En démystifiant la qualité de la défense française par ce premier essai, les Anglais renforcèrent leur envie de jouer et purent aussi orienter leur motivation en direction d'un rugby qualitativement bien supérieur à celui produit lors de leurs matchs précédents. Brian Ashton, le "former Coach", a dû apprécier cette "perf", lui qui rêvait de placer ses joueurs sur des bases plus dynamiques et moins structurées. L'implication dans l'affrontement et le combat n'a pas pour autant été absente. Quand la production se réalise dans cette dialectique jeu/combat et qu'elle est sous tendue par une motivation adéquate, alors les joueurs sont forcement incités à agir réellement. Ils n'attendent pas de le faire plus tard dans le match quand ils y sont obligés et que le résultat l'impose. On s'est "vidé" mais on s'est "bien amusé" peut rendre compte de la satisfaction atteinte. C'est cette satisfaction par rapport au jeu réalisé que j'ai ressentie dans le comportement des joueurs de la rose en fin de match. Elle dépassait de très loin le seul cadre du résultat et permettra de travailler dans les meilleures conditions.
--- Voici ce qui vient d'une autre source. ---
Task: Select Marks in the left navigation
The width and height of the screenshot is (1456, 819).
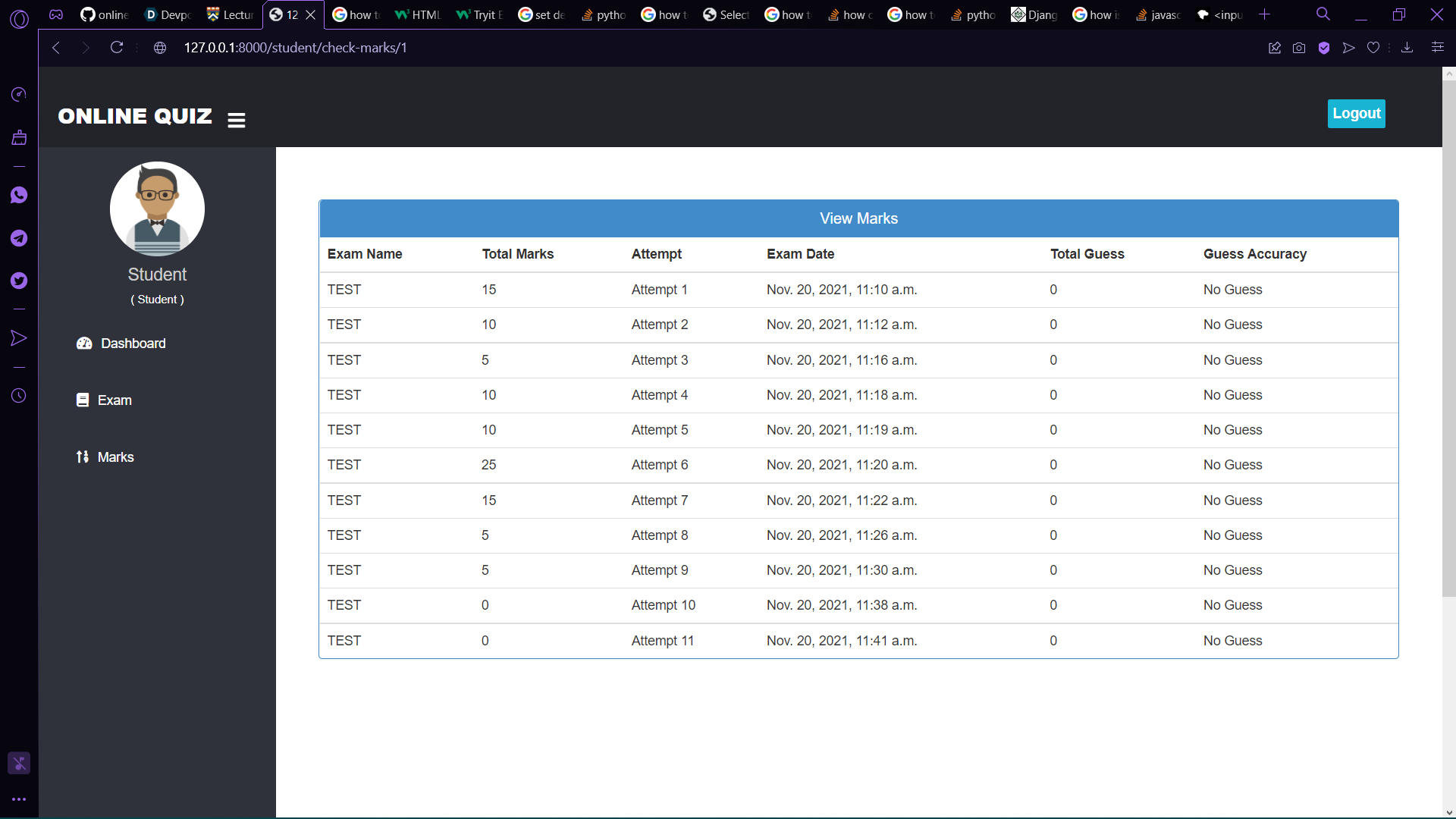Action: click(x=115, y=457)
On ne refait pas l'histoire d'un Tournoi qui devient rude pour les français avec un dernier match compliqué contre l'Italie. Cependant, il est bien fâcheux que le premier match contre l'Irlande ne se soit pas soldé par un succès. Malgré la défaite, la qualité du jeu réalisé par les tricolores pendant certaines périodes se devait d'être beaucoup plus valorisée. Certes, il a manqué aux Bleus un peu d'efficacité dans la finition par un manque de soutien. Ce succès dans certains temps forts de ces périodes aurait pu permettre au staff de diriger la réflexion des joueurs vers une évolution de leurs compétences dans le jeu souhaité.
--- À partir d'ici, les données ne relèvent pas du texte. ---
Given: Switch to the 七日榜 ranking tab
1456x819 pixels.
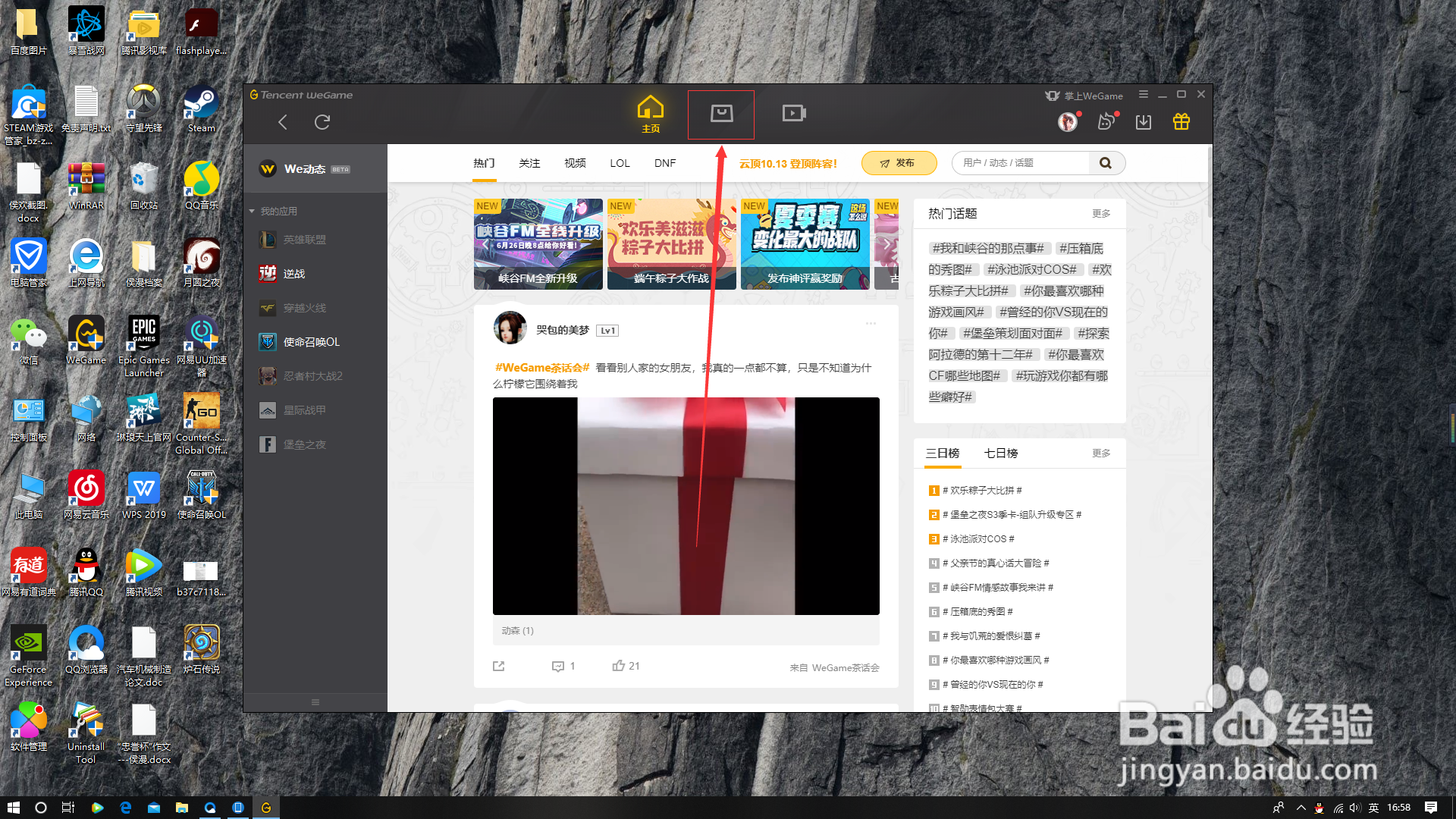Looking at the screenshot, I should pyautogui.click(x=1000, y=453).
Ce partage avec les entraîneurs sur le positif réalisé aurait certainement été reçu très favorablement par les joueurs. Mais la défaite et l'analyse faite ici et là, a créé plus de doute que de confiance pour continuer à avancer vers le jeu recherché, tout autant d'ailleurs sur le collectif que sur le staff. La tendance qui tend de manière toujours contradictoire à opposer un jeu ambitieux et l'implication dans le combat, a refait surface, ce qui est un faux problème.

Il faut toujours laisser ouvertes les voies permettant prioritairement de continuer à progresser sur ce qui a été positif. Résultat des courses, un match pénible sans envergure devant les Ecossais, une réaction d'orgueil contre des Gallois pris à la gorge face à une défense qui ne céda qu'une fois mais à 13 -3 juste avant la mi-temps, les tricolores n'étaient pas si loin d'être emportés par le doute comme contre les Anglais. Même si seule la victoire est belle, le jeu d'attaque produit par la France manquait par trop de volume pour se rassurer et pour aller provoquer les Anglais autrement que dans le défi physique et en faisant confiance à une forme de défense forcément détectée par les adversaires et sur laquelle ils surent parfaitement s'adapter.

Dans ce Tournoi, l'objectif résultat n'a pas été atteint, celui du jeu, en partie pour les raisons évoquées, pas davantage. L'ampleur de la défaite ne doit pas remettre en cause cet objectif jeu après lequel le staff court.

Le match contre l'Italie ne prend du sens qu'a cette condition.